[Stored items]
______

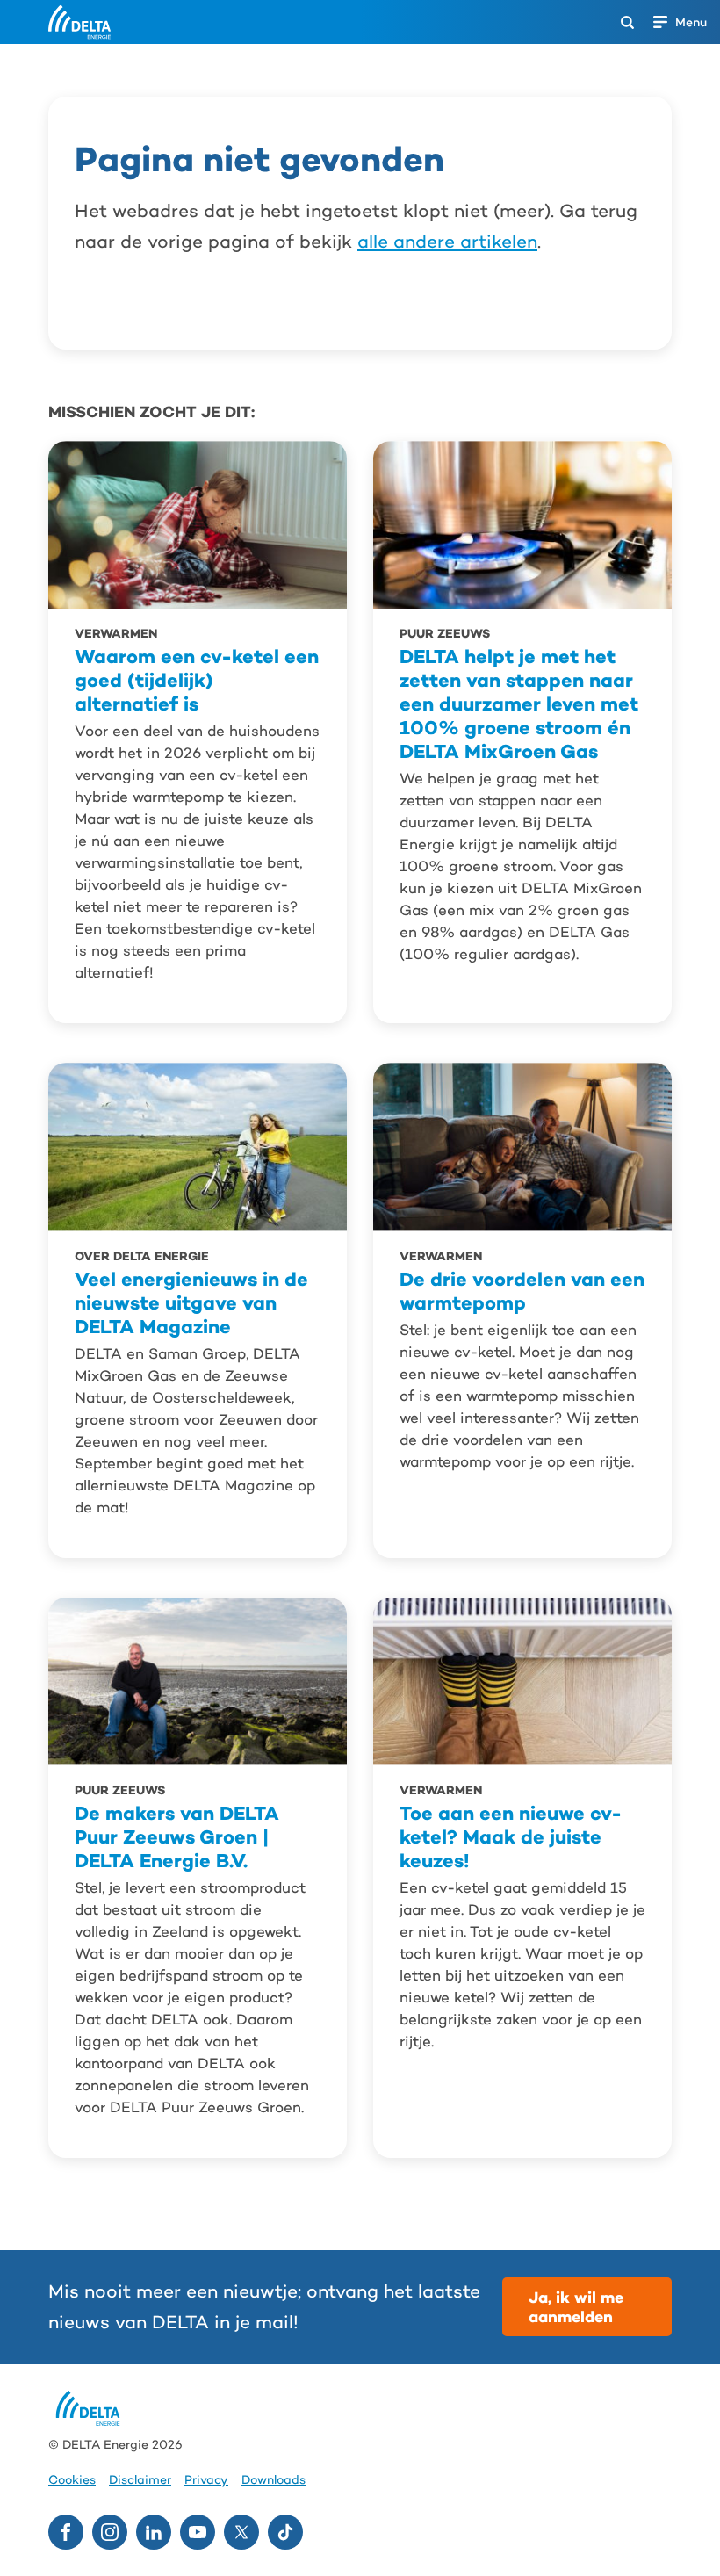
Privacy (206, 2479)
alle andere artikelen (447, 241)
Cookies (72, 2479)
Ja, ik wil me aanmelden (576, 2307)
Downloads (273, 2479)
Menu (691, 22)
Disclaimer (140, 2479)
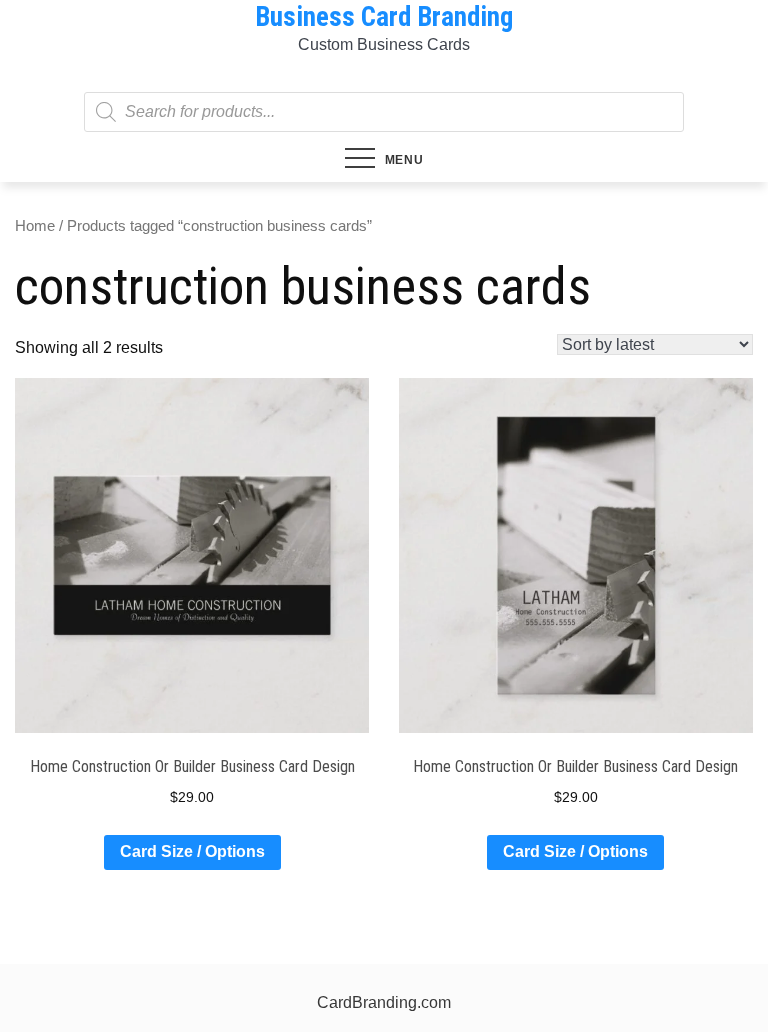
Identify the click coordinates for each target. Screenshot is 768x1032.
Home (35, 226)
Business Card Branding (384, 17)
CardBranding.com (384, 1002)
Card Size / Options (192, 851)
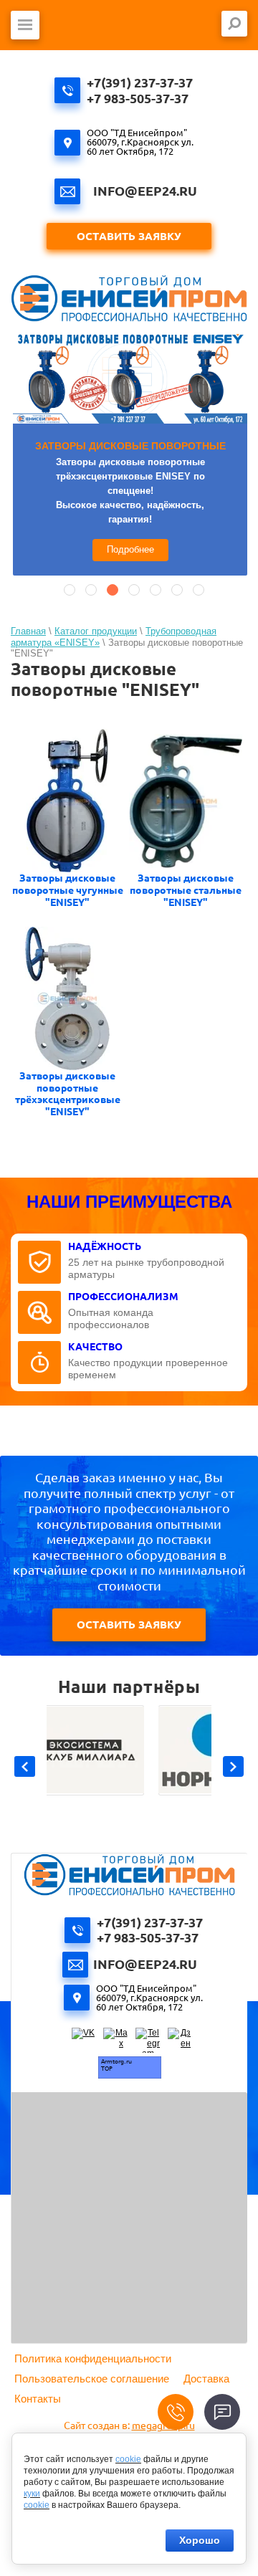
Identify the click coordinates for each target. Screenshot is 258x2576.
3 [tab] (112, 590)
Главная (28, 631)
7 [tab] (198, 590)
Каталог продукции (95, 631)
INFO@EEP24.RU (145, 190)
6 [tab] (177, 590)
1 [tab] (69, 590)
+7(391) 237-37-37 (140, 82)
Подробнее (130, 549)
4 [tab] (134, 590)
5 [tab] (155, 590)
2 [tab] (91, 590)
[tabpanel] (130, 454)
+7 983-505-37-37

______

WHAT YOU NEED TO DO
Output nothing but the records above, word for word, with the pictures removed.

ANSWER TO THE EXERCISE
Privacy (206, 2479)
alle andere artikelen (447, 241)
Cookies (72, 2479)
Ja, ik wil me aanmelden (576, 2307)
Downloads (273, 2479)
Menu (691, 22)
Disclaimer (140, 2479)
Identify the click coordinates for each target. Screenshot is 768x1032.
Home (35, 226)
Business Card Branding (384, 17)
CardBranding.com (384, 1002)
Card Size / Options (192, 851)
Identify the click coordinates for each target. Screenshot is 258x2576.
3 [tab] (112, 590)
Главная (28, 631)
7 [tab] (198, 590)
Каталог продукции (95, 631)
INFO@EEP24.RU (145, 190)
6 [tab] (177, 590)
1 [tab] (69, 590)
+7(391) 237-37-37 (140, 82)
Подробнее (130, 549)
4 [tab] (134, 590)
5 [tab] (155, 590)
2 [tab] (91, 590)
[tabpanel] (130, 454)
+7 983-505-37-37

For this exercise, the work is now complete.